Resisten terhadap insektisida diperkirakan berkembang dengan cara, sebagai suatu akibat seleksi alami dari preadaptive mutants yang mempunyai mekanisma detoksikasi genetis, target site insensitivity, atau cara survival lain di lingkungan yang ada insektisidanya, misalnya enzym DDT-ase yang mengkonversi DDT menjadi bentuk yang tidak toksik DDE atau acetylcholinesterase yang sudah berubah yang dengan demikian tidak dapat diinaktifkan dengan insektisida Organofosfat.
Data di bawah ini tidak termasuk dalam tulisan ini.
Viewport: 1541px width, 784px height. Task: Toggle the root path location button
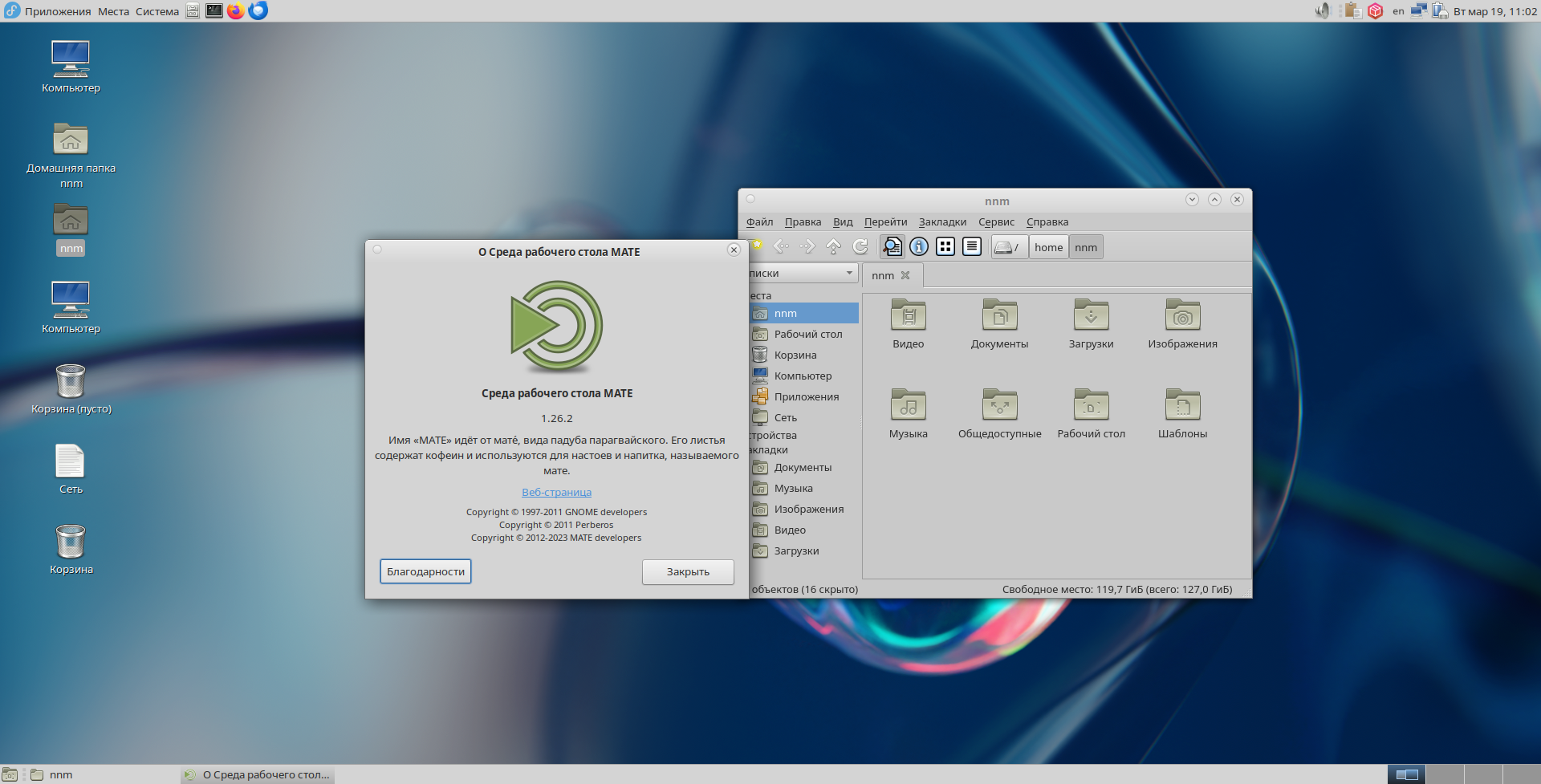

Faktor-faktor genetis ini dapat berada pada tingkat yang sedikit sekali pada suatu populasi sebelum adanya perlakuan insektisida; misalnya, Anopheles gambiae di Nigeria Utara diketahui mempunyai gen heterozigot yang resisten terhadap dieldrin yang pada awalnya banyaknya hanya sekitar 0,4-6 % dalam suatu populasi. Seleksi intensif dengan dieldrin atau BHC untuk mengendalikan malaria secara residual telah menambah frekuensi gen yeng resisten sampai 90 % dalam waktu 1-3 tahun !
Kebanyakan kasus resisten yang dilaporkan adalah terhadap DDT atau cyclodienes. jenis ini yang paling lama telah dipakai. Biasanya resisten terhadap insektisida jenis organoklorin terjadi 10 tahun setelah insektisida dipergunakan untuk pertama kali, dan didapatnya resistensi pada suatu bentuk akan memfasilitasi terjadinya resistensi bentuk lain. Pada tahun 1976, hanya ada empat kasus resisten sintetik piretroid yang dilaporkan.